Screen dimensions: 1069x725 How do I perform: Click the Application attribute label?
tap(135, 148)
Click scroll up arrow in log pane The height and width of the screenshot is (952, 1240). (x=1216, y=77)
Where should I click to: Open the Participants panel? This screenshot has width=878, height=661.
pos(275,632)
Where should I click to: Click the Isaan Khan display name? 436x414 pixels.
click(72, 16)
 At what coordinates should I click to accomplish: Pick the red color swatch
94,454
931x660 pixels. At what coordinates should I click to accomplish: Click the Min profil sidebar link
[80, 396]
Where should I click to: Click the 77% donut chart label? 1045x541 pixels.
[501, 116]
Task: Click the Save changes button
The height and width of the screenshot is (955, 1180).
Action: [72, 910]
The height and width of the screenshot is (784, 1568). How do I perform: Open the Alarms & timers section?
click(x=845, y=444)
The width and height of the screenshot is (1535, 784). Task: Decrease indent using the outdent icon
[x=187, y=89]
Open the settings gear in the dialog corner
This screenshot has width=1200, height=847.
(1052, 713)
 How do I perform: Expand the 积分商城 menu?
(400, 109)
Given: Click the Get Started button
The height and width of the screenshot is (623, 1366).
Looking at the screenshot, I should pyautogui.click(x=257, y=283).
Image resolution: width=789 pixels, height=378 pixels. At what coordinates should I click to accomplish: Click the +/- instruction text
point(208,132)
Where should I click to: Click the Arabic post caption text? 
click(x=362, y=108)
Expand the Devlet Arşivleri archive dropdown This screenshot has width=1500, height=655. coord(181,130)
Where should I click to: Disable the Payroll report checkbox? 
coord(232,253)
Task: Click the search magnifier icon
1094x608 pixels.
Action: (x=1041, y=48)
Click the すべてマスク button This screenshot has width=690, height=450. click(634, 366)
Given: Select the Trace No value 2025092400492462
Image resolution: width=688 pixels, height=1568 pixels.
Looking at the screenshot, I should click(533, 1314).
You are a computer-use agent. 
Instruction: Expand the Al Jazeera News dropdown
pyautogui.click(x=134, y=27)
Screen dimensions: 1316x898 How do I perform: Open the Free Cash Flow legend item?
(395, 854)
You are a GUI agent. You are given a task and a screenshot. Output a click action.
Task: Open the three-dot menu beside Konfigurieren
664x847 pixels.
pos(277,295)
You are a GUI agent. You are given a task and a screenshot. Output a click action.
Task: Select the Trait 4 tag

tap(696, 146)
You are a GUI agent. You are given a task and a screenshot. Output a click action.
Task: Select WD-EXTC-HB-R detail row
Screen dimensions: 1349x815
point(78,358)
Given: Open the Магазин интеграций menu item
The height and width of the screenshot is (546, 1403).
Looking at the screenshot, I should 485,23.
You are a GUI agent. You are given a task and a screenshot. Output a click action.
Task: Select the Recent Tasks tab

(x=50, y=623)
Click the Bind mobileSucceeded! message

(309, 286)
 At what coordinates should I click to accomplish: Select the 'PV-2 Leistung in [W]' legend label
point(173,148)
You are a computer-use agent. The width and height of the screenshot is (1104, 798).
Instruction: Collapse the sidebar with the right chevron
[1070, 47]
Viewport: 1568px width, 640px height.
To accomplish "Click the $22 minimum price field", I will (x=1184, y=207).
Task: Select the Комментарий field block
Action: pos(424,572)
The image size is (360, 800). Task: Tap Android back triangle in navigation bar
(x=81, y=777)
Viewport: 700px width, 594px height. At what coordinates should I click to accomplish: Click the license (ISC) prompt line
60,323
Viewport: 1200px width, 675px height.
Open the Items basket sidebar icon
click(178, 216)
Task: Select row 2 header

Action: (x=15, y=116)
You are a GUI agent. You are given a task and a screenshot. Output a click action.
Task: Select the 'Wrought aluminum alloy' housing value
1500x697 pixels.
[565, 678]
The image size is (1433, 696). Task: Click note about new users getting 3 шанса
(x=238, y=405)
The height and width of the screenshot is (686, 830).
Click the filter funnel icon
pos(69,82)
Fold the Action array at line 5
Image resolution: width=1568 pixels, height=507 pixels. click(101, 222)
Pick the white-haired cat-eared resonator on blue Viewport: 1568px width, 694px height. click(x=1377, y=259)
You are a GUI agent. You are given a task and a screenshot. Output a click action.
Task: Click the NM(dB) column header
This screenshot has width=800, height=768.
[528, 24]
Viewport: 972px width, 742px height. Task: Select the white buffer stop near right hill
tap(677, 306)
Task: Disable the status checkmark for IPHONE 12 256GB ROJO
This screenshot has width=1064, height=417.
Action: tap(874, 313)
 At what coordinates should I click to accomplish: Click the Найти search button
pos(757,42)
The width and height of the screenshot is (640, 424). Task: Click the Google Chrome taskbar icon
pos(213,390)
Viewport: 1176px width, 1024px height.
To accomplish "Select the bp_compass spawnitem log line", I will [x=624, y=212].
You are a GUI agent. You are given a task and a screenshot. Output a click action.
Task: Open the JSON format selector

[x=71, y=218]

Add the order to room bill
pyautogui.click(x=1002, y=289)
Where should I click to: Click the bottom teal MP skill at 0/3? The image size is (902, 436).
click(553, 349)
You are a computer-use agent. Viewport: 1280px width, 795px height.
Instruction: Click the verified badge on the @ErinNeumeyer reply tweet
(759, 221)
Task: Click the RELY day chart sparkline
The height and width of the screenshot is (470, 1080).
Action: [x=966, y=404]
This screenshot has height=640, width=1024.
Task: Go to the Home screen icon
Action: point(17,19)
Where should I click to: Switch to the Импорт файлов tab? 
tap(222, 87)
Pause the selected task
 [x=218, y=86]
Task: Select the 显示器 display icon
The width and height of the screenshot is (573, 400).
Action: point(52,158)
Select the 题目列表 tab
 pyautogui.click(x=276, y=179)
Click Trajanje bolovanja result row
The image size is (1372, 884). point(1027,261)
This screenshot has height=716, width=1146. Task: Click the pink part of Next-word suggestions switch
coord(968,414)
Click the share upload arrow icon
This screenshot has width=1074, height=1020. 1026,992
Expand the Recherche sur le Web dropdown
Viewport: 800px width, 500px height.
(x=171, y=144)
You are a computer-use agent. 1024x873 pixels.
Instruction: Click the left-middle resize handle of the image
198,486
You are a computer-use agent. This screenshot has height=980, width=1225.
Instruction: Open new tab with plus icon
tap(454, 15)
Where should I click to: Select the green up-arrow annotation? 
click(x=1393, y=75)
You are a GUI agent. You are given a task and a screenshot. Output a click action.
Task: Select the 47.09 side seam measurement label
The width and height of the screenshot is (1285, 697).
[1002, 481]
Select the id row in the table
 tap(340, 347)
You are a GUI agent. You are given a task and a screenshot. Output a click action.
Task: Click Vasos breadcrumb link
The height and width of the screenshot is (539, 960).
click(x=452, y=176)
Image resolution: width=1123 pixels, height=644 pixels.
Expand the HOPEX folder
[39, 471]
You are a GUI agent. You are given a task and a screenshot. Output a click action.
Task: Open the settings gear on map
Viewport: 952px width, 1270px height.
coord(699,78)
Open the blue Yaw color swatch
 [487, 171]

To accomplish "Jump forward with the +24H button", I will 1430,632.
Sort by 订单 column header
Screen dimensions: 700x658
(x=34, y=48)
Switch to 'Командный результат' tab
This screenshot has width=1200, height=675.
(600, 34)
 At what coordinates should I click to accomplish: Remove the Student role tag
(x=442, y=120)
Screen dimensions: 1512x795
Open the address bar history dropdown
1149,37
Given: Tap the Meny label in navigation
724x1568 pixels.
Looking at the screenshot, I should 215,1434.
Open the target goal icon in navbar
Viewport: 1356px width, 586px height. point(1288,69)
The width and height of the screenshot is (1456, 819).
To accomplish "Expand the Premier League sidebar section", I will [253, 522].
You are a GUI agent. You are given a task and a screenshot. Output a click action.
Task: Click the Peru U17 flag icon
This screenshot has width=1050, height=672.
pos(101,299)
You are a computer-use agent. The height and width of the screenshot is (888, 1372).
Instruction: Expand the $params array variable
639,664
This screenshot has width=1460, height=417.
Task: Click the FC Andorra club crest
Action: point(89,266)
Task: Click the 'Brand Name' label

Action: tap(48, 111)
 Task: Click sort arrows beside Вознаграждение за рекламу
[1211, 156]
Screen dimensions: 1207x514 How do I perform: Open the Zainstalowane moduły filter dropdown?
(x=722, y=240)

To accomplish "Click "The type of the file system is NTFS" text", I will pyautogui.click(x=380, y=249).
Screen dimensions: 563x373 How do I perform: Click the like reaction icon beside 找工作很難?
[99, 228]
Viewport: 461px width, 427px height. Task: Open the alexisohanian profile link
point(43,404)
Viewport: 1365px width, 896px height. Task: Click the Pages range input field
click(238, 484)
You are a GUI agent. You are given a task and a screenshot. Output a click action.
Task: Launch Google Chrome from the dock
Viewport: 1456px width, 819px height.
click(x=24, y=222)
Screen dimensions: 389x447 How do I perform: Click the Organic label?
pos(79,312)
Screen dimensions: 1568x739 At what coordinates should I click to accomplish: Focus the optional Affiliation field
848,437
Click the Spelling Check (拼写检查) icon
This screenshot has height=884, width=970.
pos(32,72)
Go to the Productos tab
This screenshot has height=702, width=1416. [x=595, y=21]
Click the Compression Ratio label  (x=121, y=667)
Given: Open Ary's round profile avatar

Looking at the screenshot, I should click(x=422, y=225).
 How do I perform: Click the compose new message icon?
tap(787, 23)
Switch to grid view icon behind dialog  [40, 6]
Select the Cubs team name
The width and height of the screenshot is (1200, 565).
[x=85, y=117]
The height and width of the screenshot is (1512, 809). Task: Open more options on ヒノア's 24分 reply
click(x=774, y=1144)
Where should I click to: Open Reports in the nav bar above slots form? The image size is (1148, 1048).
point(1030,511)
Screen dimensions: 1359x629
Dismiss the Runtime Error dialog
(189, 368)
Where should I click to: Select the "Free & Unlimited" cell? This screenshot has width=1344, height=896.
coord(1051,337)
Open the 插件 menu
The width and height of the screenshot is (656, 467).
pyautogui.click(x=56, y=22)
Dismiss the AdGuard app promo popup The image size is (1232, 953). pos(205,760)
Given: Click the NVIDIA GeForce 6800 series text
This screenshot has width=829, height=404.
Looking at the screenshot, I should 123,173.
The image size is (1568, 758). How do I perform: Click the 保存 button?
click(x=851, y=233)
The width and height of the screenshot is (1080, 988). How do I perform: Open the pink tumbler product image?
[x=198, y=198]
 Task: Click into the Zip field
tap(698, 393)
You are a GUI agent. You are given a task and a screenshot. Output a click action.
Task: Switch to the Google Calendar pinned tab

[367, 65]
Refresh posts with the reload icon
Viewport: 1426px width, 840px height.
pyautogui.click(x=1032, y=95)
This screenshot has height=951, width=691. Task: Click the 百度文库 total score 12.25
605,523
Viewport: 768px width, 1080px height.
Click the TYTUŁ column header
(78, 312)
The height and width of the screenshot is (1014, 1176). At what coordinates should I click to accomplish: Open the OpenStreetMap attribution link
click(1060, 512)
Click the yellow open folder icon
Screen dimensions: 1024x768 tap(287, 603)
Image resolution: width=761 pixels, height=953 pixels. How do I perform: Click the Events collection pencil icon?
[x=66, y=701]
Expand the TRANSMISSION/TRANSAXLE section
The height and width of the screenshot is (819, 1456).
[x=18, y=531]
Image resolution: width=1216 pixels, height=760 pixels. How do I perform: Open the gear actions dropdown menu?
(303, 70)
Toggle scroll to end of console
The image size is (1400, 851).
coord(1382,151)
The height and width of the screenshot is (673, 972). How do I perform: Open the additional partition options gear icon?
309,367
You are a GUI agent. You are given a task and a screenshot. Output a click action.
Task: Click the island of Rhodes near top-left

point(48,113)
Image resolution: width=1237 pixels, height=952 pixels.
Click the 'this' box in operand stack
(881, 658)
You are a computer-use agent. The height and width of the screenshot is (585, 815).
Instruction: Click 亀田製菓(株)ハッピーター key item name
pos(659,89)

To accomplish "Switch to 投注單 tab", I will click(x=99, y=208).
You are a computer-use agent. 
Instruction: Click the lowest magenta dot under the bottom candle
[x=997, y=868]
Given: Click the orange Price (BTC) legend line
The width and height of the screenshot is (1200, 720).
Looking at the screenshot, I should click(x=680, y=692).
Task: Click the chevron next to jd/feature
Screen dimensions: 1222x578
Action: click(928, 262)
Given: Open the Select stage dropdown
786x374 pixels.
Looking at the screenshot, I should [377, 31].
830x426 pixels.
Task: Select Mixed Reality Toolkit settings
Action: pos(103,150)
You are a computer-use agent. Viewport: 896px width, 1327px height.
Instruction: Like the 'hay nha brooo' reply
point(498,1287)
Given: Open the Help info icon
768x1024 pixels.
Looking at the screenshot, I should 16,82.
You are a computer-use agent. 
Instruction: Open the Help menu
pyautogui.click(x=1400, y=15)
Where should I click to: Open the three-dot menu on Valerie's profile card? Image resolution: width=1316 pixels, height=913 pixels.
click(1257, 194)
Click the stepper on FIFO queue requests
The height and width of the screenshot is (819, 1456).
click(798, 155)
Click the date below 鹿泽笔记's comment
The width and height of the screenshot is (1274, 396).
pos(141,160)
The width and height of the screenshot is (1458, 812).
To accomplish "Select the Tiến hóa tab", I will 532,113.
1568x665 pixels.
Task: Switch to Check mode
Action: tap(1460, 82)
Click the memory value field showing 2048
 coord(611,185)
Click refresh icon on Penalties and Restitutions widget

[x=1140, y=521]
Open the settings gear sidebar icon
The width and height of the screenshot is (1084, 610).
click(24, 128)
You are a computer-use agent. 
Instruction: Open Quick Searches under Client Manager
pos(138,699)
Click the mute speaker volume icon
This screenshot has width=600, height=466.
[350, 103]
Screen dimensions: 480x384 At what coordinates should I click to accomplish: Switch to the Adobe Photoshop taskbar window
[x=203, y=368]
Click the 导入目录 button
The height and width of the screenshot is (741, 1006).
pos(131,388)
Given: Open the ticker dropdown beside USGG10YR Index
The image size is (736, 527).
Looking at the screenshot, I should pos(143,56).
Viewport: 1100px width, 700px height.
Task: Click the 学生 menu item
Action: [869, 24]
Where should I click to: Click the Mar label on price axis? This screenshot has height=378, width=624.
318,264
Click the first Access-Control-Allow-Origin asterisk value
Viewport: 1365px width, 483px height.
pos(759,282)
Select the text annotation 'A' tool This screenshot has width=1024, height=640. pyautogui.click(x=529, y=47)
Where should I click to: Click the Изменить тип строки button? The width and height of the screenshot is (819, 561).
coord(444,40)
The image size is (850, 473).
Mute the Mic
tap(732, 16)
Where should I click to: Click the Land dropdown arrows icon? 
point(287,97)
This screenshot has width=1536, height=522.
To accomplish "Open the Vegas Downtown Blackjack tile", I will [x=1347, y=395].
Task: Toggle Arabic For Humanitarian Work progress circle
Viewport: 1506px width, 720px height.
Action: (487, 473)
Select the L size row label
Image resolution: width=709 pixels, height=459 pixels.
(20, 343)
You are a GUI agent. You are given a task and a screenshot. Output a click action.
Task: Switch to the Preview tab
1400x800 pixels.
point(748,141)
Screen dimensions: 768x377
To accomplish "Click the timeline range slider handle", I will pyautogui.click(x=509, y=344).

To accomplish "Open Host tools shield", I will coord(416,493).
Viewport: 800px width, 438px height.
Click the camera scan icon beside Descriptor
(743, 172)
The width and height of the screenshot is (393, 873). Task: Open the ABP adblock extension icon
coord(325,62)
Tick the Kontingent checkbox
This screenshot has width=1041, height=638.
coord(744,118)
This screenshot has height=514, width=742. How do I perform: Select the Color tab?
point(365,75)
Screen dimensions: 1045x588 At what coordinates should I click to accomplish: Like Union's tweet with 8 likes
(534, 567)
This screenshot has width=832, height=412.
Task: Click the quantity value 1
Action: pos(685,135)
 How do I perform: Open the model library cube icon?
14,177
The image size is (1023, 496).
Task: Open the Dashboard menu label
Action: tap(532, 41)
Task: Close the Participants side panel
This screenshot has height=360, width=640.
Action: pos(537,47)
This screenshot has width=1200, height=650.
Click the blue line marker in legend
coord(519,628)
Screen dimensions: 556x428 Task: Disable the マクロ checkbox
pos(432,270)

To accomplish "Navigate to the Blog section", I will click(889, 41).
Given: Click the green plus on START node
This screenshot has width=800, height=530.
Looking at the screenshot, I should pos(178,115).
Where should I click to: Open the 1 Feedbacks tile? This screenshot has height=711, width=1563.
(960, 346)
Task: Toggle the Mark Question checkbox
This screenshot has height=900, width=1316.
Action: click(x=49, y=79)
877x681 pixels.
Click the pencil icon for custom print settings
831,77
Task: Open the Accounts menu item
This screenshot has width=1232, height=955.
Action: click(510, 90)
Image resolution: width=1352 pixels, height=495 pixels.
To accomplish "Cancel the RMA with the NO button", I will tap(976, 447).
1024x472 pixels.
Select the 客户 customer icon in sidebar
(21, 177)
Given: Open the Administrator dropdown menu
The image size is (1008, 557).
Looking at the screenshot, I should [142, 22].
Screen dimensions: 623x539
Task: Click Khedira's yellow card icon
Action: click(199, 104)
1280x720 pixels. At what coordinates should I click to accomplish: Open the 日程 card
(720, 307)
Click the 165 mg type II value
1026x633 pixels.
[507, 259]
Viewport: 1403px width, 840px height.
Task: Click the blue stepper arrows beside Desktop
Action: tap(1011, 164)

=====

### EXERCISE REQUIREMENTS
From the data above, select every line that contains the string "resolution" and copy each one in full.

### EXERCISE OUTPUT
Image resolution: width=789 pixels, height=378 pixels. At what coordinates should I click to accomplish: Click the +/- instruction text
Image resolution: width=688 pixels, height=1568 pixels.
Image resolution: width=1568 pixels, height=507 pixels. click(101, 222)
Image resolution: width=1123 pixels, height=644 pixels.
Image resolution: width=761 pixels, height=953 pixels. How do I perform: Click the Events collection pencil icon?
Image resolution: width=1216 pixels, height=760 pixels. How do I perform: Open the gear actions dropdown menu?
Image resolution: width=1237 pixels, height=952 pixels.
Where should I click to: Open the three-dot menu on Valerie's profile card? Image resolution: width=1316 pixels, height=913 pixels.
Image resolution: width=709 pixels, height=459 pixels.
Image resolution: width=1352 pixels, height=495 pixels.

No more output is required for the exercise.